:: Exercise data

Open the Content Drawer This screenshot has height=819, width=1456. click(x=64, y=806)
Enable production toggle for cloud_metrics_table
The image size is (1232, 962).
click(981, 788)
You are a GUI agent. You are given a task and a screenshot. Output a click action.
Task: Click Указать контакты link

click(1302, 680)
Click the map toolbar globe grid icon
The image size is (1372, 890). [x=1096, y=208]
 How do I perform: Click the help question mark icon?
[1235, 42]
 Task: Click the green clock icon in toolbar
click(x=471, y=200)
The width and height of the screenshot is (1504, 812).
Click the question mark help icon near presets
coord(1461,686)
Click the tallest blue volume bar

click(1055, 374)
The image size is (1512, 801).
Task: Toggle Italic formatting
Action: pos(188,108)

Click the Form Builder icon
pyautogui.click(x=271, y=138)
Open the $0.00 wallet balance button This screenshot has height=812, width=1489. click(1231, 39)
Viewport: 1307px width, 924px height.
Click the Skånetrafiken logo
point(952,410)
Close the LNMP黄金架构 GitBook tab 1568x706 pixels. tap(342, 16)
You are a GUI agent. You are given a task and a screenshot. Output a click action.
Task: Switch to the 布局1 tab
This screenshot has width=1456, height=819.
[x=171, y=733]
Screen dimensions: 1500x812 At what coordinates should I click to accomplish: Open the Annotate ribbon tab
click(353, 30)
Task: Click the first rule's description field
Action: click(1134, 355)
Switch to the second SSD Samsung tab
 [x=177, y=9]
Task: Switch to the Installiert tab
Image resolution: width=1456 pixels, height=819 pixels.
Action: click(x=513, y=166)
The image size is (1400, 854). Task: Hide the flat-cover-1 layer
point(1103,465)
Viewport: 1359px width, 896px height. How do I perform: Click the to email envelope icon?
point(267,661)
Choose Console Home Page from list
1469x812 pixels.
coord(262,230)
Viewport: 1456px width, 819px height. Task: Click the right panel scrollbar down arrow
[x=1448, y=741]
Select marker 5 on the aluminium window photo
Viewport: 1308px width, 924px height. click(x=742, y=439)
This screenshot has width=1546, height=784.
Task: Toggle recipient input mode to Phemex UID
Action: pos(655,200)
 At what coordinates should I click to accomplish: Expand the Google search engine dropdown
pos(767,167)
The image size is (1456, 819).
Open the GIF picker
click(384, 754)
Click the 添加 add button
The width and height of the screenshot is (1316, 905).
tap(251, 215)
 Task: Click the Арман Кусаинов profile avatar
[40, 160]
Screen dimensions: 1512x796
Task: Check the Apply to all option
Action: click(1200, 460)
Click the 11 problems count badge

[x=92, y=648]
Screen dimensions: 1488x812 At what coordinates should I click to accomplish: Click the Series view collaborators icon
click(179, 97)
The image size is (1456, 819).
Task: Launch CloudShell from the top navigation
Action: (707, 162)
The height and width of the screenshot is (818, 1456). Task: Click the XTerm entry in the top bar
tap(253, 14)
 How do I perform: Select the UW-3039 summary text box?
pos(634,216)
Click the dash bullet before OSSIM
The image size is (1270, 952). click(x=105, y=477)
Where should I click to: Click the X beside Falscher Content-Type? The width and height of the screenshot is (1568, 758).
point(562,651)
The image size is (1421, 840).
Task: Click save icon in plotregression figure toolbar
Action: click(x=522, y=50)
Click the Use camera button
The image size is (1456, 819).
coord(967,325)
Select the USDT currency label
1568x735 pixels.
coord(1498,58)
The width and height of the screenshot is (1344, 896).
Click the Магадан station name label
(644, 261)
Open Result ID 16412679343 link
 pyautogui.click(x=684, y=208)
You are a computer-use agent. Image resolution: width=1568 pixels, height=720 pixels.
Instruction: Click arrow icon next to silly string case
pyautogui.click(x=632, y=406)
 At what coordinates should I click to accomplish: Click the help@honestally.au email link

::::

Exact reproduction of every entry is needed.

[Output of the exercise]
Open the Content Drawer This screenshot has height=819, width=1456. click(x=64, y=806)
Enable production toggle for cloud_metrics_table
The image size is (1232, 962).
click(981, 788)
You are a GUI agent. You are given a task and a screenshot. Output a click action.
Task: Click Указать контакты link

click(1302, 680)
Click the map toolbar globe grid icon
The image size is (1372, 890). [x=1096, y=208]
 How do I perform: Click the help question mark icon?
[1235, 42]
 Task: Click the green clock icon in toolbar
click(x=471, y=200)
The width and height of the screenshot is (1504, 812).
Click the question mark help icon near presets
coord(1461,686)
Click the tallest blue volume bar

click(1055, 374)
The image size is (1512, 801).
Task: Toggle Italic formatting
Action: pos(188,108)

Click the Form Builder icon
pyautogui.click(x=271, y=138)
Open the $0.00 wallet balance button This screenshot has height=812, width=1489. click(1231, 39)
Viewport: 1307px width, 924px height.
Click the Skånetrafiken logo
point(952,410)
Close the LNMP黄金架构 GitBook tab 1568x706 pixels. tap(342, 16)
You are a GUI agent. You are given a task and a screenshot. Output a click action.
Task: Switch to the 布局1 tab
This screenshot has width=1456, height=819.
[x=171, y=733]
Screen dimensions: 1500x812 At what coordinates should I click to accomplish: Open the Annotate ribbon tab
click(353, 30)
Task: Click the first rule's description field
Action: click(1134, 355)
Switch to the second SSD Samsung tab
 [x=177, y=9]
Task: Switch to the Installiert tab
Image resolution: width=1456 pixels, height=819 pixels.
Action: click(x=513, y=166)
The image size is (1400, 854). Task: Hide the flat-cover-1 layer
point(1103,465)
Viewport: 1359px width, 896px height. How do I perform: Click the to email envelope icon?
point(267,661)
Choose Console Home Page from list
1469x812 pixels.
coord(262,230)
Viewport: 1456px width, 819px height. Task: Click the right panel scrollbar down arrow
[x=1448, y=741]
Select marker 5 on the aluminium window photo
Viewport: 1308px width, 924px height. click(x=742, y=439)
This screenshot has width=1546, height=784.
Task: Toggle recipient input mode to Phemex UID
Action: pos(655,200)
 At what coordinates should I click to accomplish: Expand the Google search engine dropdown
pos(767,167)
The image size is (1456, 819).
Open the GIF picker
click(384, 754)
Click the 添加 add button
The width and height of the screenshot is (1316, 905).
tap(251, 215)
 Task: Click the Арман Кусаинов profile avatar
[40, 160]
Screen dimensions: 1512x796
Task: Check the Apply to all option
Action: click(1200, 460)
Click the 11 problems count badge

[x=92, y=648]
Screen dimensions: 1488x812 At what coordinates should I click to accomplish: Click the Series view collaborators icon
click(179, 97)
The image size is (1456, 819).
Task: Launch CloudShell from the top navigation
Action: (707, 162)
The height and width of the screenshot is (818, 1456). Task: Click the XTerm entry in the top bar
tap(253, 14)
 How do I perform: Select the UW-3039 summary text box?
pos(634,216)
Click the dash bullet before OSSIM
The image size is (1270, 952). click(x=105, y=477)
Where should I click to: Click the X beside Falscher Content-Type? The width and height of the screenshot is (1568, 758).
point(562,651)
The image size is (1421, 840).
Task: Click save icon in plotregression figure toolbar
Action: click(x=522, y=50)
Click the Use camera button
The image size is (1456, 819).
coord(967,325)
Select the USDT currency label
1568x735 pixels.
coord(1498,58)
The width and height of the screenshot is (1344, 896).
Click the Магадан station name label
(644, 261)
Open Result ID 16412679343 link
 pyautogui.click(x=684, y=208)
You are a computer-use agent. Image resolution: width=1568 pixels, height=720 pixels.
Instruction: Click arrow icon next to silly string case
pyautogui.click(x=632, y=406)
 At what coordinates should I click to accomplish: Click the help@honestally.au email link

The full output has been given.